Excerpt from a dataset
=======

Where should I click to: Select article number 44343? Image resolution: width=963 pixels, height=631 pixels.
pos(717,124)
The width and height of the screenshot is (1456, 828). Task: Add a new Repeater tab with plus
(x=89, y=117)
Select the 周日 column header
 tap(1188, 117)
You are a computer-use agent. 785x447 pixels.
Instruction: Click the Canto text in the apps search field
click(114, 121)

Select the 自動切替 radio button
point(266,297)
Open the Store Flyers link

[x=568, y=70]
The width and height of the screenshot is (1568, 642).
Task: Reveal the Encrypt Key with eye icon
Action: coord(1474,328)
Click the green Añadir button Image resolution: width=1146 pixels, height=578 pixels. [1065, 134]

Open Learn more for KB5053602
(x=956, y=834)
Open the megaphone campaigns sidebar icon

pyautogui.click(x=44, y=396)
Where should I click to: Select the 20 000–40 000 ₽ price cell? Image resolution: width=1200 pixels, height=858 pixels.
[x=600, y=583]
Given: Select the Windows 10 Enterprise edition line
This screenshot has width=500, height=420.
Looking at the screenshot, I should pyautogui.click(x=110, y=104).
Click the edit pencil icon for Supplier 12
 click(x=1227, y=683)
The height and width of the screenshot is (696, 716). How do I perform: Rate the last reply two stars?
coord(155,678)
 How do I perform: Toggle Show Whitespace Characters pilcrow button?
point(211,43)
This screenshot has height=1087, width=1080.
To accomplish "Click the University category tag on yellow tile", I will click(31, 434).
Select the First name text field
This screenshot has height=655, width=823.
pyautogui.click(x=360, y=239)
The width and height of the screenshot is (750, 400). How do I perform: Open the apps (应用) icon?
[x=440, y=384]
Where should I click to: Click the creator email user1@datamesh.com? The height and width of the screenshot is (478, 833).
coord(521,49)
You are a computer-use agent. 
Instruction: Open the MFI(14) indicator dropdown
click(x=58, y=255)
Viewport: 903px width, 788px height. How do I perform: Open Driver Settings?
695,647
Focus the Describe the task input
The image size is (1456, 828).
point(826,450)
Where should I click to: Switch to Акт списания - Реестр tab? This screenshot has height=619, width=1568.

=======

TO BE DONE >> Rewrite the listing above, putting "Where do I click to" wherever "Where should I click to" appears and keeping every other part the same.

RESULT >>
Where do I click to: Select article number 44343? Image resolution: width=963 pixels, height=631 pixels.
pos(717,124)
The width and height of the screenshot is (1456, 828). Task: Add a new Repeater tab with plus
(x=89, y=117)
Select the 周日 column header
 tap(1188, 117)
You are a computer-use agent. 785x447 pixels.
Instruction: Click the Canto text in the apps search field
click(114, 121)

Select the 自動切替 radio button
point(266,297)
Open the Store Flyers link

[x=568, y=70]
The width and height of the screenshot is (1568, 642).
Task: Reveal the Encrypt Key with eye icon
Action: coord(1474,328)
Click the green Añadir button Image resolution: width=1146 pixels, height=578 pixels. [1065, 134]

Open Learn more for KB5053602
(x=956, y=834)
Open the megaphone campaigns sidebar icon

pyautogui.click(x=44, y=396)
Where do I click to: Select the 20 000–40 000 ₽ price cell? Image resolution: width=1200 pixels, height=858 pixels.
[x=600, y=583]
Given: Select the Windows 10 Enterprise edition line
This screenshot has width=500, height=420.
Looking at the screenshot, I should pyautogui.click(x=110, y=104).
Click the edit pencil icon for Supplier 12
 click(x=1227, y=683)
The height and width of the screenshot is (696, 716). How do I perform: Rate the last reply two stars?
coord(155,678)
 How do I perform: Toggle Show Whitespace Characters pilcrow button?
point(211,43)
This screenshot has height=1087, width=1080.
To accomplish "Click the University category tag on yellow tile", I will click(31, 434).
Select the First name text field
This screenshot has height=655, width=823.
pyautogui.click(x=360, y=239)
The width and height of the screenshot is (750, 400). How do I perform: Open the apps (应用) icon?
[x=440, y=384]
Where do I click to: Click the creator email user1@datamesh.com? The height and width of the screenshot is (478, 833).
coord(521,49)
You are a computer-use agent. 
Instruction: Open the MFI(14) indicator dropdown
click(x=58, y=255)
Viewport: 903px width, 788px height. How do I perform: Open Driver Settings?
695,647
Focus the Describe the task input
The image size is (1456, 828).
point(826,450)
Where do I click to: Switch to Акт списания - Реестр tab? This screenshot has height=619, width=1568.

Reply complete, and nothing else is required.